A montagem também faz um comentário sobre a morte, na medida em que se passa no enterro e, ao longo da encenação, tudo acontece diante da urna, que representa o morto. Isso explica o título da montagem. A expressão 'pá de cal' quer dizer que fará uma última referência a um assunto não prazeroso. Já 'ray-lux' se refere ao nome de uma urna funerária tão cara que custa o preço de um automóvel.

"É aquela coisa: depois que estamos mortos, não há diferença, cor da pele, classe social ou qualquer outra coisa que nos diferencie. Os personagens percebem isso, e a gente espera que o público também perceba. É uma busca da empatia que quer transcender o material. A morte é uma coisa com a qual a gente não se acostuma", observa Bilac.

ESTREIA 

Antes de desembarcar em Belo Horizonte, "Pá de cal (Ray-lux)" estreou no Rio de Janeiro. Na verdade, a estreia estava prevista para março do ano passado, quando a pandemia começou. Uma sessão fechada para patrocinadores chegou a ser feita, mas, no dia seguinte, atores e equipe receberam a notícia de que o teatro seria fechado para conter a disseminação do novo coronavírus.

Após uma longa espera, o espetáculo estreou em 2 de dezembro de 2020 e cumpriu uma temporada de dois meses na capital fluminense. A chegada em Minas ocorre no momento em que a cultura começa a retomar o ritmo de eventos,  impulsionada pelo avanço da vacinação no país.

Jô Bilac vê esse momento com bons olhos. "É uma força de esperança essa retomada do mercado de teatro, shows e outras artes,com a presença do público vacinado. Antes, não havia um plano e, agora, as coisas estão voltando com muita força. Também sinto que as pessoas estão muito empolgadas para retomar suas rotinas enquanto público."

Para o dramaturgo, "o teatro é a força que dialoga com a sociedade. E essa força está no poder do encontro. Fico muito feliz de poder voltar.
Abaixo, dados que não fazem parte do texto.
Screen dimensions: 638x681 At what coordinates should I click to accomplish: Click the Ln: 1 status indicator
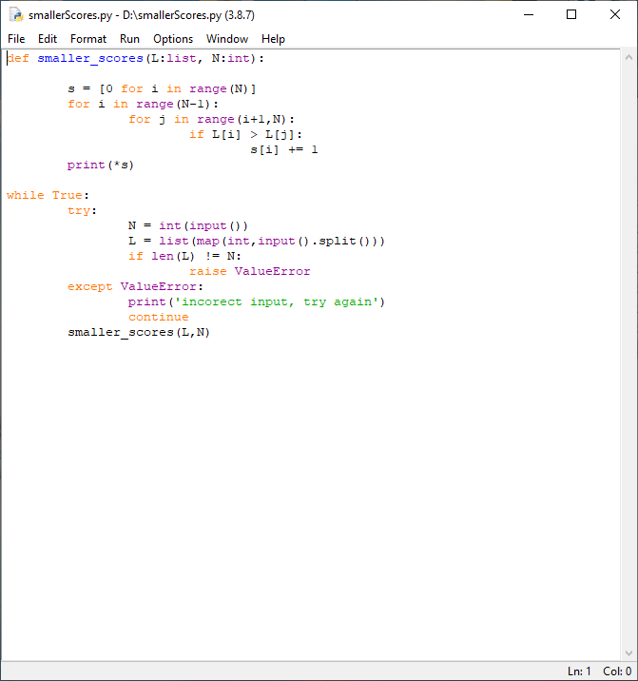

Não vou ao teatro desde março, então estou muito feliz de poder acompanhar essa estreia em Belo Horizonte pessoalmente."

“PÁ DE CAL (RAY-LUX)”
Em cartaz no CCBB BH (Praça da Liberdade, 450, Funcionários), de sexta a segunda, às 20h,
até 15 de novembro. Ingressos pelo site bb.com.br/cultura a R$ 30 (inteira) e R$ 15 (meia). 
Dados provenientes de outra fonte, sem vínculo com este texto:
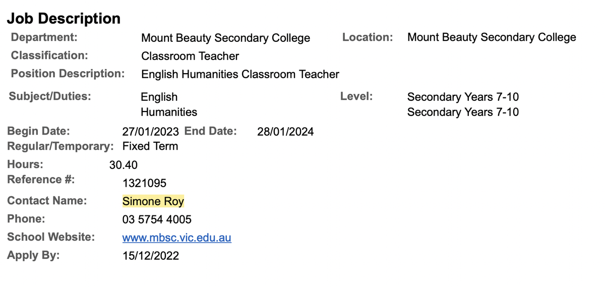The width and height of the screenshot is (605, 287).
Task: Open the www.mbsc.vic.edu.au school website link
Action: point(176,238)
Ilvio Amaral e Maurício Canguçu em 'Maio, antes que você me esqueça'
Ilvio Amaral e Maurício Canguçu vivem pai e filho com relação conflituosa em "Maio, antes que você me esqueça" (foto: Raquel Guerra/Divulgação)

DA COMÉDIA AO DRAMA

Reconhecidos pela comédia de sucesso longevo (22 anos em cartaz) "Acredite, um espírito baixou em mim", os atores Ilvio Amaral e Maurício Canguçu encenam neste fim de semana em Belo Horizonte o texto dramático "Maio, antes que você me esqueça". Sessões neste sábado (23/10), às 21h, e no domingo (24/10), às 19h, no Cine Theatro Brasil Vallourec.

Escrita pelo dramaturgo e neurocirurgião Jair Raso, "Maio, antes que você me esqueça" conta a história de Mauro (Canguçu), que, a contragosto, recebe a tarefa de hospedar em sua casa seu pai, Hélio (Ilvio), diagnosticado com Alzheimer. Ao longo dos 60 minutos do espetáculo, fica clara a relação conflituosa e distante dos dois. Ambas as apresentações serão realizadas em formato híbrido.

 “MAIO, ANTES QUE VOCÊ ME ESQUEÇA” 
Neste sábado (23/10), às 21h, e domingo (24/10), às 19h. Cine Theatro Brasil Vallourec (Rua dos Carijós, 258, Centro). Ingressos pelo site eventim.com.br e na bilheteria do teatro a R$ 40 (inteira) e R$ 20 (meia). Ambas as apresentações terão transmissão on-line com ingressos a R$ 10 (inteira) e R$ 5 (meia) à venda no site eventim.com.br e na bilheteria do teatro.